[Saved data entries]
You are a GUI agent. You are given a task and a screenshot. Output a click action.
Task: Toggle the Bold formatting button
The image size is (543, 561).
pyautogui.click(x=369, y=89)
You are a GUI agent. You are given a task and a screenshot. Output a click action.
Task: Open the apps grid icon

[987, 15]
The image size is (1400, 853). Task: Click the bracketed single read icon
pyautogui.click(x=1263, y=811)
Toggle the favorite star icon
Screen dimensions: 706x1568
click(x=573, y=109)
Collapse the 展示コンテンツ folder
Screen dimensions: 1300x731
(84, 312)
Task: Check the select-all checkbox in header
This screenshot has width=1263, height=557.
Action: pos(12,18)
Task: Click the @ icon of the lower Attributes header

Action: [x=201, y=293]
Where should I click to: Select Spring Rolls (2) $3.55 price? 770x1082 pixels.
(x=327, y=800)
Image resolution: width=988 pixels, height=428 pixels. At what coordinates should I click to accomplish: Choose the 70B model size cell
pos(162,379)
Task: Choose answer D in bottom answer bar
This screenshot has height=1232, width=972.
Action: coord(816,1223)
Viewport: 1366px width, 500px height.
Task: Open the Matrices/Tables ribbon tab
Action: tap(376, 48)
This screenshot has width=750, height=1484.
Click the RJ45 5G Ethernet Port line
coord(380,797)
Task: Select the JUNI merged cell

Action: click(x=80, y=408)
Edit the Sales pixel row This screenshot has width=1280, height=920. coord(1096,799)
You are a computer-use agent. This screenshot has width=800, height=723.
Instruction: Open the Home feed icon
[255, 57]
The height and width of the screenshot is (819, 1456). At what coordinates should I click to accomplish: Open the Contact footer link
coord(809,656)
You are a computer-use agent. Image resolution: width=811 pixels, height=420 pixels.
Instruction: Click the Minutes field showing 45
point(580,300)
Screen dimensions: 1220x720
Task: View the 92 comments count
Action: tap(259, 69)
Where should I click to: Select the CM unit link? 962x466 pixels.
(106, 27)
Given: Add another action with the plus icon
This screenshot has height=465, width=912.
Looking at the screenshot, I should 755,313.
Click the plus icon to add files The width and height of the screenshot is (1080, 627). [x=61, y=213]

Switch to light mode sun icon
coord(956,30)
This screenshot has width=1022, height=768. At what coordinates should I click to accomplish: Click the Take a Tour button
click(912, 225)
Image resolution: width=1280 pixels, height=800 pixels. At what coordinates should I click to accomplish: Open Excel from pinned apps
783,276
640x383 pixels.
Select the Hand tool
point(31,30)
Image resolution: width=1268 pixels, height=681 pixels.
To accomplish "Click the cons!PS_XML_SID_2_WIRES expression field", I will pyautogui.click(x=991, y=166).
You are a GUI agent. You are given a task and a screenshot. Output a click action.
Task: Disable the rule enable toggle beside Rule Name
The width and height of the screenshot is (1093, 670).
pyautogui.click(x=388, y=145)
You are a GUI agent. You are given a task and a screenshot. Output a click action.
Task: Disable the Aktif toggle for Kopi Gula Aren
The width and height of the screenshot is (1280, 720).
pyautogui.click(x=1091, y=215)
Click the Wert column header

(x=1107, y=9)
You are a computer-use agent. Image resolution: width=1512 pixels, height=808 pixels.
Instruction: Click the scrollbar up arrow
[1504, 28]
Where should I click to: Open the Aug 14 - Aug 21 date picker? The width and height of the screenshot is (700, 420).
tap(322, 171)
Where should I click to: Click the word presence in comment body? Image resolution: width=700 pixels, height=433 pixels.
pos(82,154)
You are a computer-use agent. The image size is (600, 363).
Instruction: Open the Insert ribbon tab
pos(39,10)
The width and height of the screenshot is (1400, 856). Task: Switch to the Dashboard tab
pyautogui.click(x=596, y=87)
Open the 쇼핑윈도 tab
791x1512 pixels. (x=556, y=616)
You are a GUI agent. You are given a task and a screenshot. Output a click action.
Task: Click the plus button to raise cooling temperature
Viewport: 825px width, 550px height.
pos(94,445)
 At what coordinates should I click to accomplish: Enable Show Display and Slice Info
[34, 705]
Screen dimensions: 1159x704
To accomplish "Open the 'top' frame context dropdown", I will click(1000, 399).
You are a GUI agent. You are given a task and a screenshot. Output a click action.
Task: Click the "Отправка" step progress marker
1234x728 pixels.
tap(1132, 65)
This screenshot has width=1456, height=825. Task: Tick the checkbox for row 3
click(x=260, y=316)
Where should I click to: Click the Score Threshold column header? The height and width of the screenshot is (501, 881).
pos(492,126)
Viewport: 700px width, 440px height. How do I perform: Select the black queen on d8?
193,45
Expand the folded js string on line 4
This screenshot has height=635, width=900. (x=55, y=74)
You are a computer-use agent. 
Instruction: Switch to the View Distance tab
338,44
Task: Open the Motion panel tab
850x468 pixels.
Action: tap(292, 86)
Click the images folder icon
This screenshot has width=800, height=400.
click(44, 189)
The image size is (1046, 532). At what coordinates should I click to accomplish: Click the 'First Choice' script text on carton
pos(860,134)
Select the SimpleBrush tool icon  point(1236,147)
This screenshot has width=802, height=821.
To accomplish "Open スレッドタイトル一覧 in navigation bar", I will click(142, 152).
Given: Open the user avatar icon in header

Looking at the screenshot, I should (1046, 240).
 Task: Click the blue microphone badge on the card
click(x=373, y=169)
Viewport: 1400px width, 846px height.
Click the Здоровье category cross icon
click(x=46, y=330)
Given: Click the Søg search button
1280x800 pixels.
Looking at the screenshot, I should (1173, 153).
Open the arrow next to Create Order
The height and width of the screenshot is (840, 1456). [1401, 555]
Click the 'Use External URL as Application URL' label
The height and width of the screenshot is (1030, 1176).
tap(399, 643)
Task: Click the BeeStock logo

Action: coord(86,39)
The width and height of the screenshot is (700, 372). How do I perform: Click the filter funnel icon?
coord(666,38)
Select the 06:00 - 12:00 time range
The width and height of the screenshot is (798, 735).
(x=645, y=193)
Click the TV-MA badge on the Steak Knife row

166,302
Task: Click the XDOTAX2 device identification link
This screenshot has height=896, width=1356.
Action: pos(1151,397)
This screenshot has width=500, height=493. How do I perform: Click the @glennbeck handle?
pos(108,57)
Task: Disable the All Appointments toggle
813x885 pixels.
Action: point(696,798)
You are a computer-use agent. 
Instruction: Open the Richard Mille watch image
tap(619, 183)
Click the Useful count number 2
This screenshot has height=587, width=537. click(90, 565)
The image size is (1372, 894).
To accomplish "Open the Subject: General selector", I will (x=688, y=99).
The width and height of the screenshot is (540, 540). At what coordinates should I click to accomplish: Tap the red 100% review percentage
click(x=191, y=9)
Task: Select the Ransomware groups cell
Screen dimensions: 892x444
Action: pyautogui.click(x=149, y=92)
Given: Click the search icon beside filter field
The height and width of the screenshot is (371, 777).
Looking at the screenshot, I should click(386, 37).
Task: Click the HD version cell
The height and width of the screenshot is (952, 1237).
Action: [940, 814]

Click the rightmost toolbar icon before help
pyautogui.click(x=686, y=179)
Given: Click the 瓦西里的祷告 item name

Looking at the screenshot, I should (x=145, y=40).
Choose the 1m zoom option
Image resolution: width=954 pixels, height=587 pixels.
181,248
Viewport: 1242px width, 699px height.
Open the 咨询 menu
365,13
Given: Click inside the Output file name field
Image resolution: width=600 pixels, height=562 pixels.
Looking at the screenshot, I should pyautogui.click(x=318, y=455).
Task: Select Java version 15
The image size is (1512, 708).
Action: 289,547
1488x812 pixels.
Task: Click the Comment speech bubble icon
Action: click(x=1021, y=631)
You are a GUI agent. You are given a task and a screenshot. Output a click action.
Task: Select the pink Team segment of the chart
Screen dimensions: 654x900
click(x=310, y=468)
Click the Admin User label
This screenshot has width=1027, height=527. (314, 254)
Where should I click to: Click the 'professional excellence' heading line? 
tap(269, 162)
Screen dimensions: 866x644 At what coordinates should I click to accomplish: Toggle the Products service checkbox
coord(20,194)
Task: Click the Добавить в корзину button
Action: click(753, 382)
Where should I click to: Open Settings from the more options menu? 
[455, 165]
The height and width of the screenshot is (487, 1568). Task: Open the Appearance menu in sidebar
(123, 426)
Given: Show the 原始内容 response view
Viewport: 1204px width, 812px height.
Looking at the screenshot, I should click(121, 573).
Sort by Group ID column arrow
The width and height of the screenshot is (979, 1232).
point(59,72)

*How to complete this task*:
Only the lines from the one containing "Screen dimensions: 654x900" through the final line of the data belong in the answer, repeated exactly.

*Answer for this exercise*:
Screen dimensions: 654x900
click(x=310, y=468)
Click the Admin User label
This screenshot has width=1027, height=527. (314, 254)
Where should I click to: Click the 'professional excellence' heading line? 
tap(269, 162)
Screen dimensions: 866x644 At what coordinates should I click to accomplish: Toggle the Products service checkbox
coord(20,194)
Task: Click the Добавить в корзину button
Action: click(753, 382)
Where should I click to: Open Settings from the more options menu? 
[455, 165]
The height and width of the screenshot is (487, 1568). Task: Open the Appearance menu in sidebar
(123, 426)
Given: Show the 原始内容 response view
Viewport: 1204px width, 812px height.
Looking at the screenshot, I should click(121, 573).
Sort by Group ID column arrow
The width and height of the screenshot is (979, 1232).
point(59,72)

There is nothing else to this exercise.